The case is James A. Survilla, Transferee, Docket No. 6332-12, filed 9/9/14, but Jim is a bystander. The heavy in this piece is J. T. Atkins, IRS’ witness, whose credentials Judge Laro addresses in a footnote.

“Mr. Atkins graduated from Harvard Law School in 1982, after which he practiced mergers and acquisitions law for 3 years and worked as an investment banker for 29 years.” Order, at p. 1, footnote 1.

I’ll spare you my snarky remarks about those who practice briefly and hie themselves off to other (presumably more lucrative) endeavors. And certainly I’ll avoid the t-shirt: “Harvard- because not everyone can go to Cornell.”
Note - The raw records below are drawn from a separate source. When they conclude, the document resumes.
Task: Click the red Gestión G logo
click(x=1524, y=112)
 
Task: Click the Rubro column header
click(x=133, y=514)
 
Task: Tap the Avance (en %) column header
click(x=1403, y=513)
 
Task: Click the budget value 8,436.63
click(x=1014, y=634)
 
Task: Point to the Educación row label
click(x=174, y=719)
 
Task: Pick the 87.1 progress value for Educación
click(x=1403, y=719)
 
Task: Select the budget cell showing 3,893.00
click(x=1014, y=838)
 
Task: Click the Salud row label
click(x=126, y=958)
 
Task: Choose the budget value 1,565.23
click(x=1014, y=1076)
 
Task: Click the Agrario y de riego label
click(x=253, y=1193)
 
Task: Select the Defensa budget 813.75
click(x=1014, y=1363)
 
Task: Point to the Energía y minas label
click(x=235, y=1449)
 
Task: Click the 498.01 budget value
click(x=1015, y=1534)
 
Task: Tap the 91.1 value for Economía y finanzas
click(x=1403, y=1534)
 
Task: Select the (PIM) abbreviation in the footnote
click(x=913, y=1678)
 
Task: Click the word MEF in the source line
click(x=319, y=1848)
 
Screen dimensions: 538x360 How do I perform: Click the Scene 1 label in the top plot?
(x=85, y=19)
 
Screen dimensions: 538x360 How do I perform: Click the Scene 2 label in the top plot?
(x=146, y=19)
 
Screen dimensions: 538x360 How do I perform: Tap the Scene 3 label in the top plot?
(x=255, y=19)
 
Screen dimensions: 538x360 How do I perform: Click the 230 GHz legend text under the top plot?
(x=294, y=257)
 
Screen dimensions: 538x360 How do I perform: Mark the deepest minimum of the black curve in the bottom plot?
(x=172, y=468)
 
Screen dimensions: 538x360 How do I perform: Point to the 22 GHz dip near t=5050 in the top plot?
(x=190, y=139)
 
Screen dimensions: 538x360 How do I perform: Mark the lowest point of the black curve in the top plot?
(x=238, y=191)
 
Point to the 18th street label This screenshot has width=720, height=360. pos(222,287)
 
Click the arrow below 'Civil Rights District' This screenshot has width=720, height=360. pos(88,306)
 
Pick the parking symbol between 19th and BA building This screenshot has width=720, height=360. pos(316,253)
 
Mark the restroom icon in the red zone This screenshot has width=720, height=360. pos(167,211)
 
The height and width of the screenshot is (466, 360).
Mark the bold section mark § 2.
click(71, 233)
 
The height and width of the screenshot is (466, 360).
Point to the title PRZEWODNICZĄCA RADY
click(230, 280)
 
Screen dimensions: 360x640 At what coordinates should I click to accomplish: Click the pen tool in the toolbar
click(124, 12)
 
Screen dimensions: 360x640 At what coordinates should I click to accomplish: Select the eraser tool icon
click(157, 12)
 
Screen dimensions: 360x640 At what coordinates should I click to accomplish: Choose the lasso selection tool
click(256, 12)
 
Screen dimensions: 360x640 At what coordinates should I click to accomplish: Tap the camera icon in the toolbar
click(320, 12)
There, now we can get on with it. Judge Laro: “To be admissible, expert testimony must be both relevant and reliable. To be reliable, expert testimony must be based on sufficient facts or data and it must be the product of reliable principles and methods properly applied. To be relevant, expert testimony must ‘assist the trier of fact to understand the evidence or to determine a fact in issue.’ ‘Expert testimony is not relevant if the expert is offering a personal evaluation of* * * the motivations of the parties.’ ‘The proponent of expert testimony must establish its admissibility by a preponderance of the evidence.’” Order, at p. 2. (Citations omitted).

Judge Laro serves as gatekeeper, and J. T. is a gatecrasher.

J. T. has predominantly given only legal conclusions, or at best mixed conclusions of law and fact. He’s telling the Judge what to find, and Judge Laro isn’t buying it.

But J. T.’s opinion isn’t wholly worthless.

Judge Laro: “Nonetheless, Mr. Atkins does provide several opinions which are properly within the purview of an expert, including his opinions that: (1) it is ‘not normal’ for a C corporation without operating assets to be purchased for more than its book value; (2) discussions centered on taxes and the removal of noncash assets and liabilities from a corporation are not ‘typically topics of* * * [primary] focus’; (3) the wire transfer or escrow of an acquired corporation’s cash assets as part of a stock sale is ‘highly unusual’; and (4) indemnity clauses regarding postclosing tax liabilities are ‘highly unusual’.” Order, at p. 6.

So J. T. can get that much in. But the rest goes over the side. And if IRS still wants J. T.’s explications to go in evidence at trial, they must redact his written opinion.